[INFORMATION — start]

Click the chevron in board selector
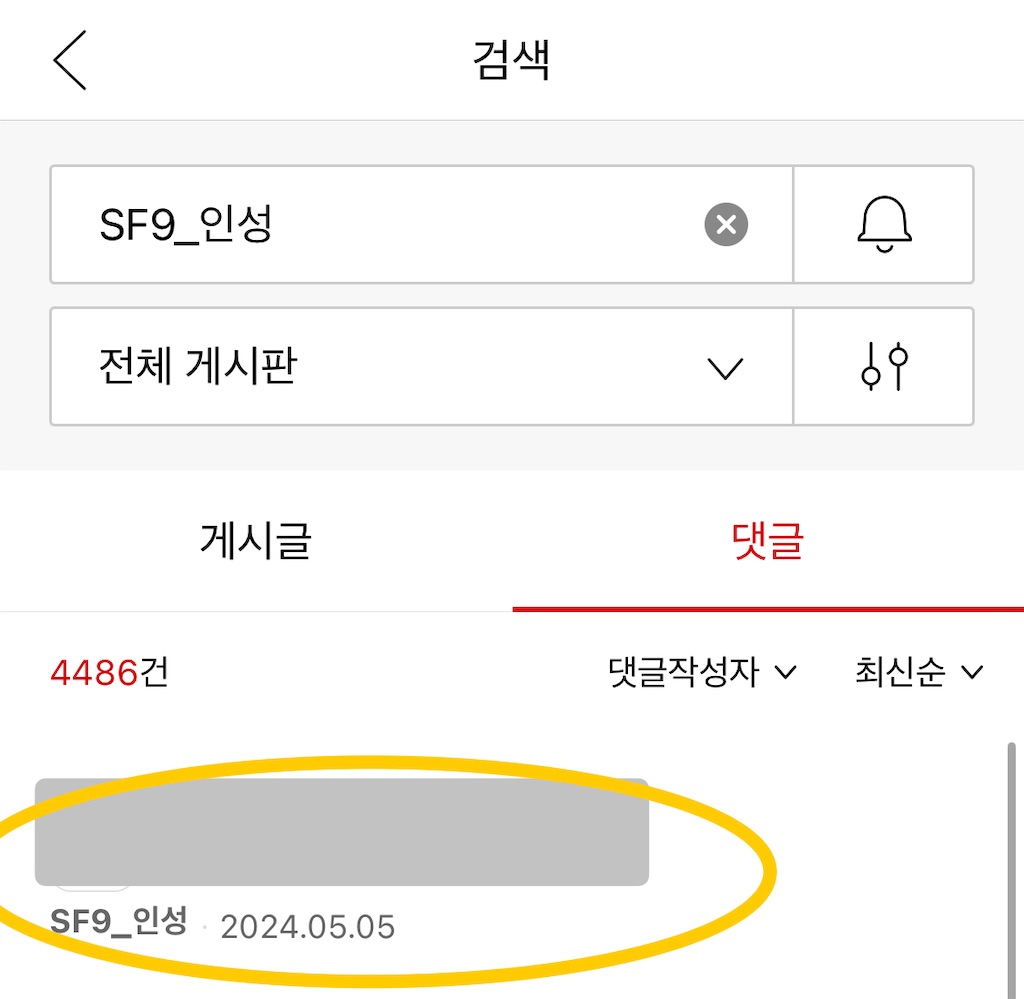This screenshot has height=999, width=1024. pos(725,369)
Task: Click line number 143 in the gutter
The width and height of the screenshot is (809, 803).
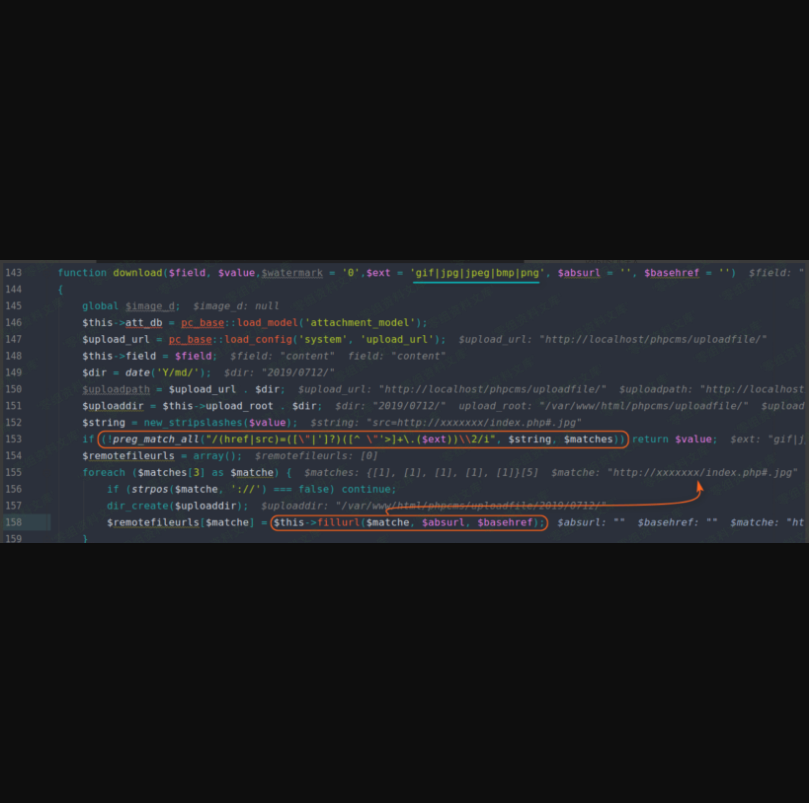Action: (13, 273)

[INFORMATION — finish]
[INFORMATION — start]

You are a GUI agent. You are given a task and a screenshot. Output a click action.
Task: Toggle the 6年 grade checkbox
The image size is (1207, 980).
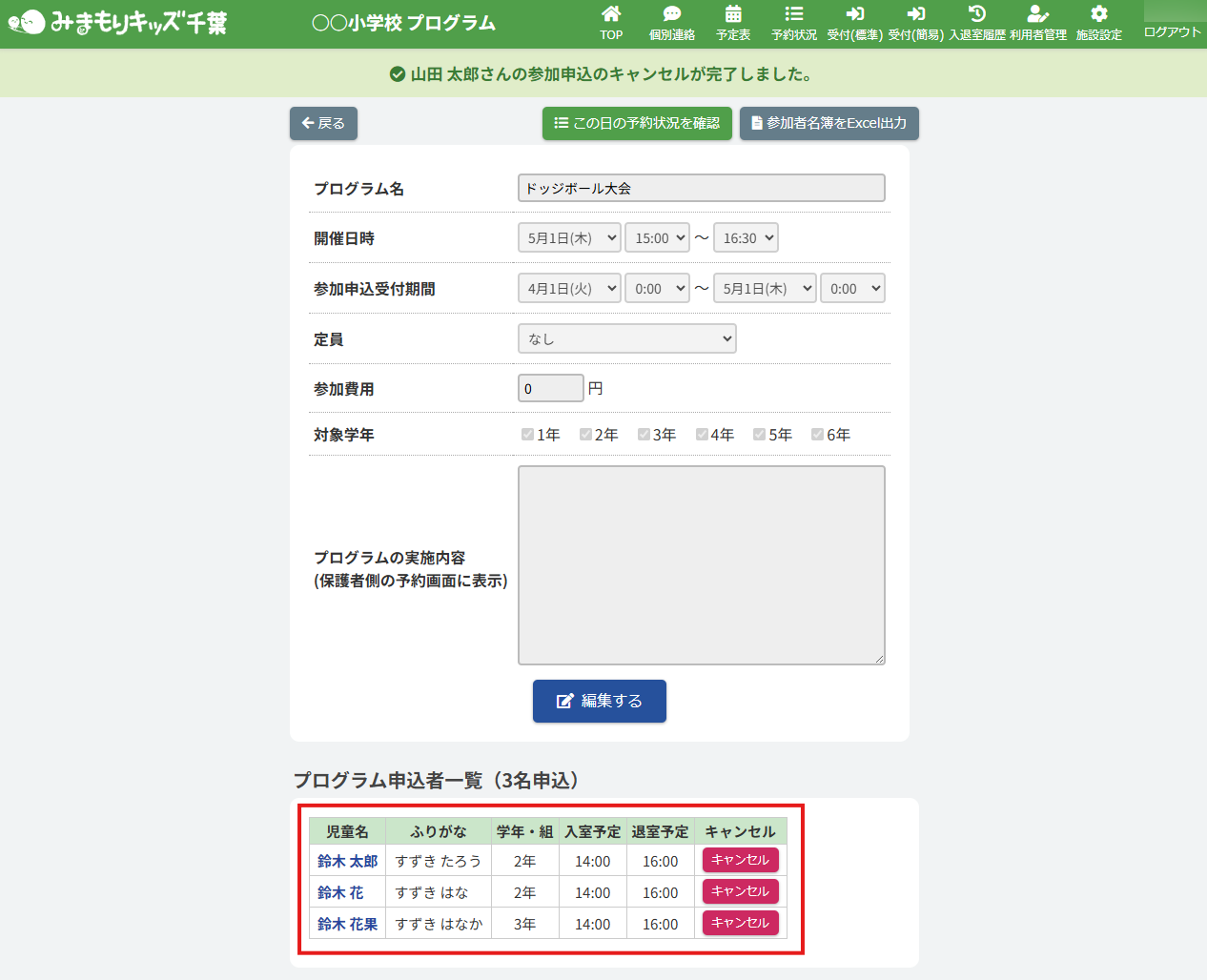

[INFORMATION — finish]
[INFORMATION — start]

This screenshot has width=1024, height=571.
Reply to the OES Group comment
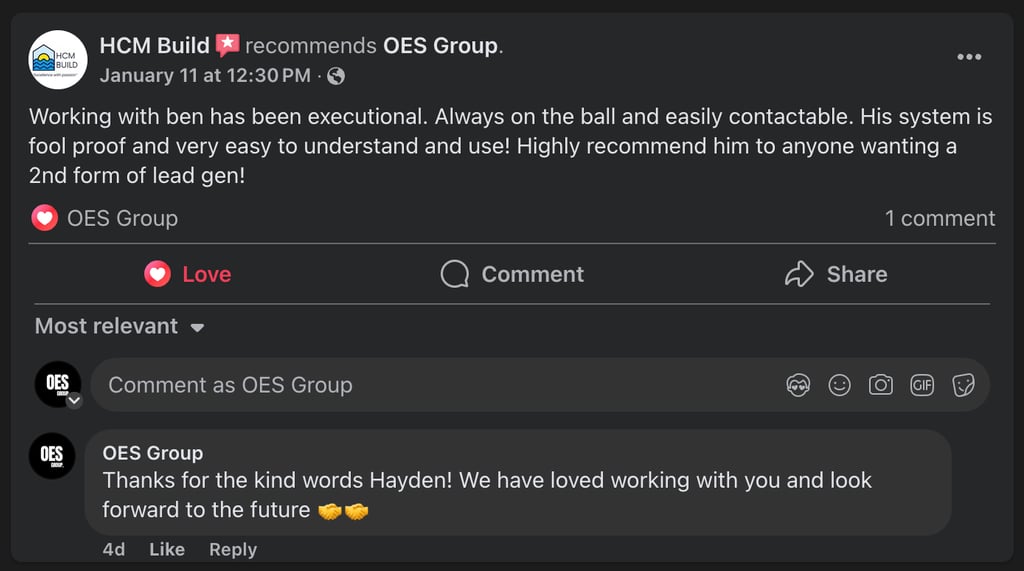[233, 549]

[INFORMATION — finish]

● **TASK REQUIREMENTS**
Extract the lines of the preceding material that run from the line with "You are a GUI" through the line with "The image size is (1207, 980).", inclusive, reproducing them exactly and adding nothing.

● **ANSWER**
You are a GUI agent. You are given a task and a screenshot. Output a click action.
Task: Toggle the 6年 grade checkbox
The image size is (1207, 980).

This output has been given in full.